In fact, in the opening scene of the film Luciano excuses himself to go to
the bathroom in order to give four gunmen an open shot at his boss Joe Masseria
in a restaurant. Though not said in the film, one of the gunmen was Siegel
who was a friend of Luciano’s – until Luciano agreed that Siegel had to be
eliminated years later for his dealings in Las Vegas.
But Luciano was more than just a thug – though a thug he was – he became
the top guy in the Cosa Nostra and organized the Five Families and the Commission
as the body to oversee them. In 1936 he was convicted for running brothels
– a lot of them – and was sentenced to 30 years in jail. But in 1946 he was
pardoned by Governor Thomas Dewey for his services in WWII which is a pretty
interesting story in itself in that Luciano was in jail. But as part of his
pardon Luciano had to leave the USA and go to Italy. Lucky Italy but in 1946
Italy was in no position to say no. That is where this film begins.

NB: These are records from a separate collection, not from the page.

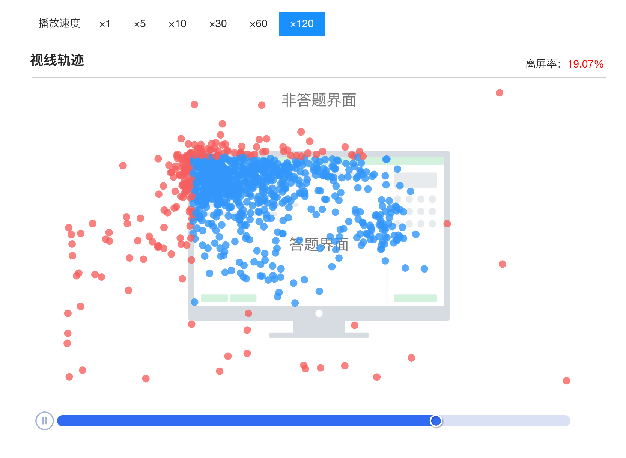The height and width of the screenshot is (458, 626).
Task: Click the red 19.07% off-screen rate value
Action: tap(585, 64)
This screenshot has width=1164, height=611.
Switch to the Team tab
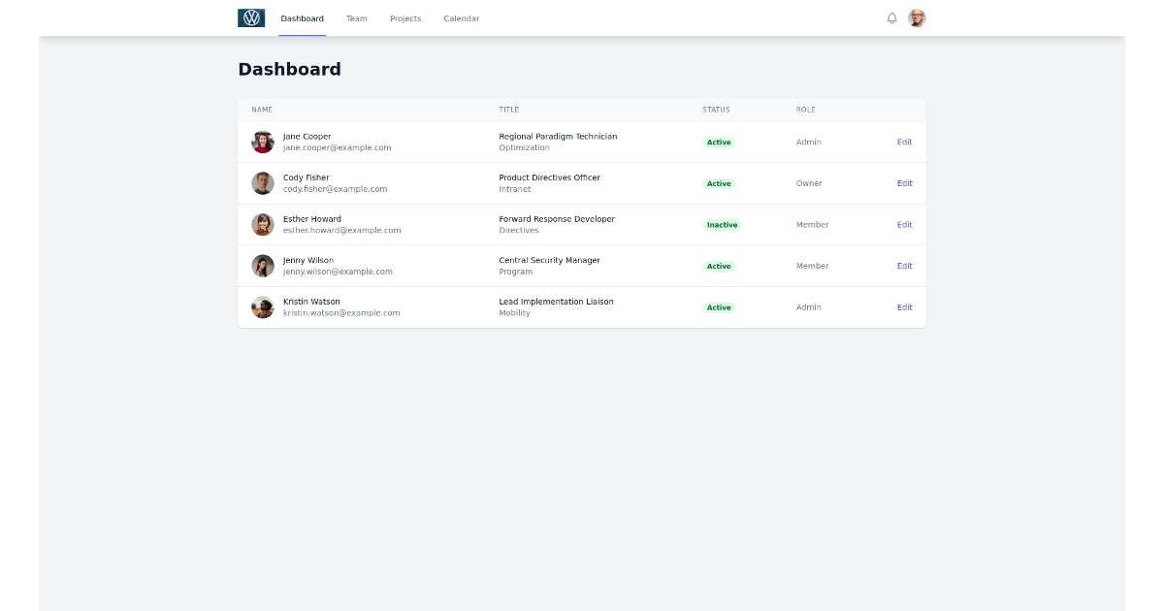coord(356,17)
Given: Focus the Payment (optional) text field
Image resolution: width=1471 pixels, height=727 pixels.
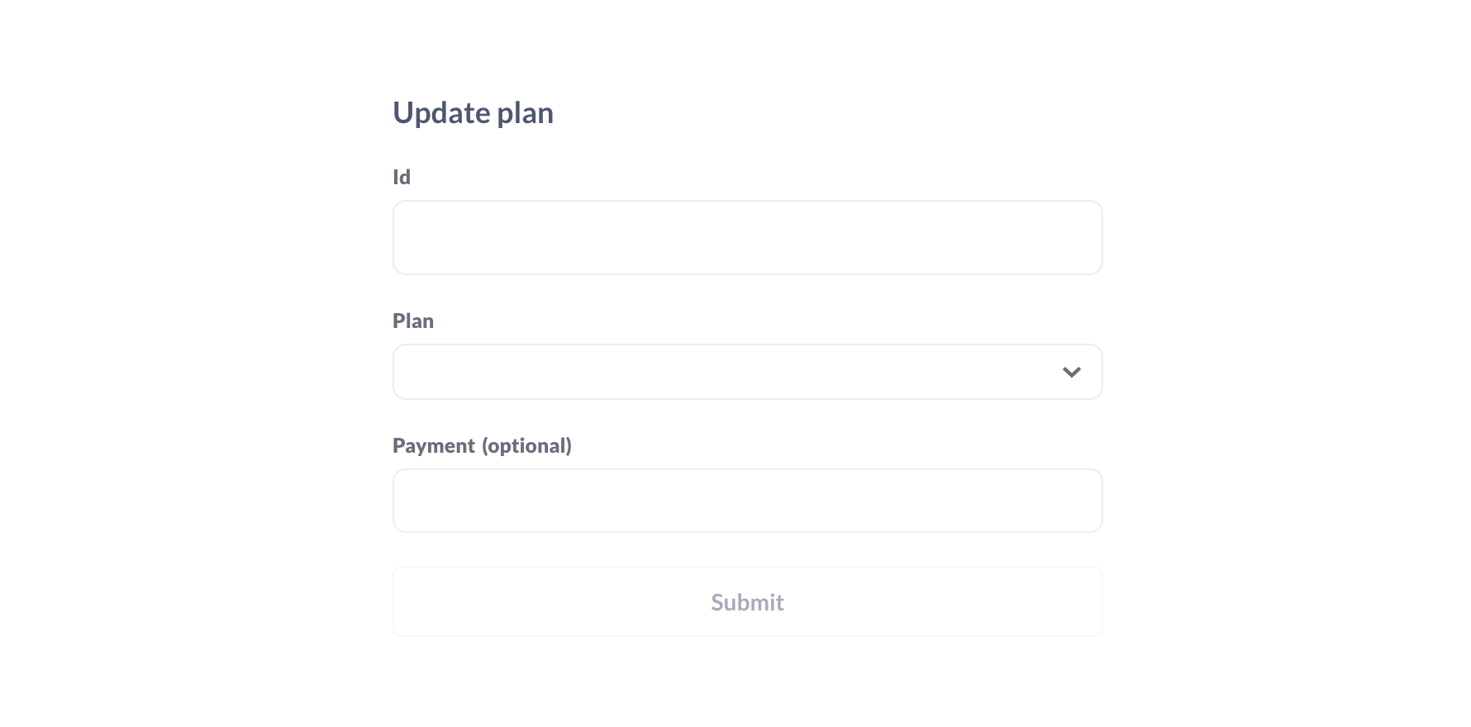Looking at the screenshot, I should pos(746,500).
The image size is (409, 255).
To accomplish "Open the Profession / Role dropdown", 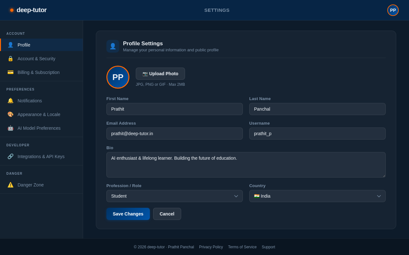I will [x=174, y=196].
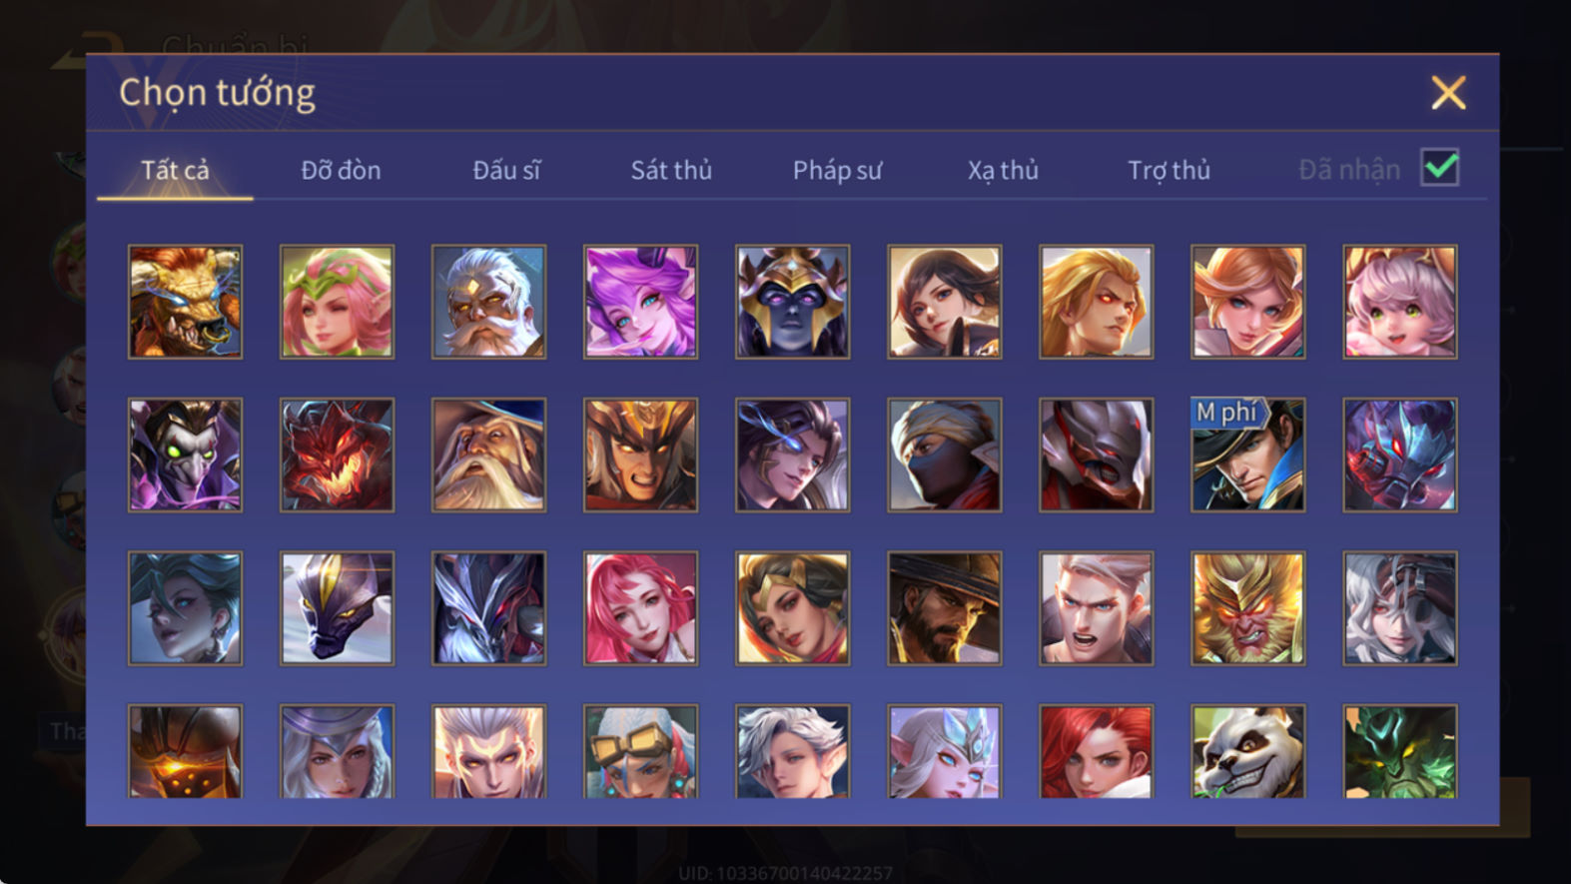Switch to the 'Đỡ đòn' tab
Image resolution: width=1571 pixels, height=884 pixels.
pos(341,170)
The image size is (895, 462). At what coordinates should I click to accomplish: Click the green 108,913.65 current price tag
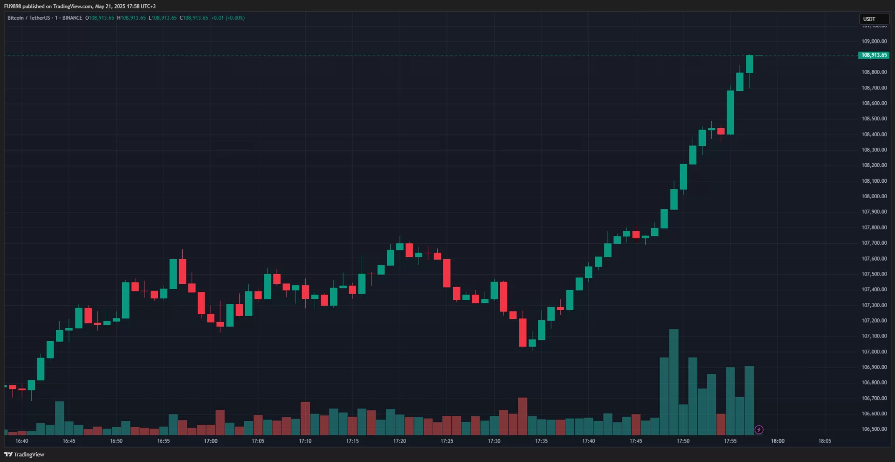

This is an Italian production with Francesco Rosi (Christ Stopped at Eboli)
directing but it manages to clumsily shoehorn some American actors in - Edmund
O’Brien, Vincent Gardenia, Rod Steiger and Charles Cioffi. But it is almost
as if it was an after thought to include them as their roles in the film
felt nearly unconnected to the Lucky Luciano story. This creates a jagged
narrative as it jumps all over in time and point of view. The viewer is taken
out of Luciano’s narrative for a 20-minute stretch to relate the story of
the GI’s in Italy and how the Mafia used them. Or with Steiger the film moves
into a side story of how the FBI tries to use him as an informer on Luciano.
Now these parts are actually interesting – especially in how the Mafia co-operated
with the army in Italy but are kind of superfluous to the story. The story
of Luciano was interesting enough.
Luciano as portrayed by Italian actor Gian Maria Volante (lots of Spaghetti
Westerns including For a Few Dollars More and A Fistful of Dollars) is sleek
and calm – just needing to whisper in an ear to have someone killed. As he
boards the boat to be deported there are a few flashbacks as he moved up
the Mafia food chain – one dead body at a time – culminating in what was
termed The Night of the Sicilian Vespers in which Luciano and company wiped
out a number of Mafia bosses all over America and united the mob. The good
old days.
In Italy Luciano settles down in Naples and continues his control of the
mob in America as well as opening up and monopolizing the drug trade. In
truth though this all seems an odd choice by the filmmakers as Luciano’s
life was much more interesting pre-deportation than it was after where not
very much dramatic actually happens. Maybe that is why they had to go into
these side stories – to fill up time. I kept waiting for Luciano to get whacked
but in fact he lives till 1962 when a heart attack got him.
Still the film seems to stick to the truth for the most part but leaves out
that back in America there was a constant fight to take over Luciano’s territory
by Genovese and Vincent the Chin Gigante. As a personal note – when I was
working in the early 1980’s in NYC there was this attractive woman working
in my office that I was a bit interested in – till someone told me that the
name she was using was not her real name and that she was the niece of one
of the Genovese family. That was the end of that.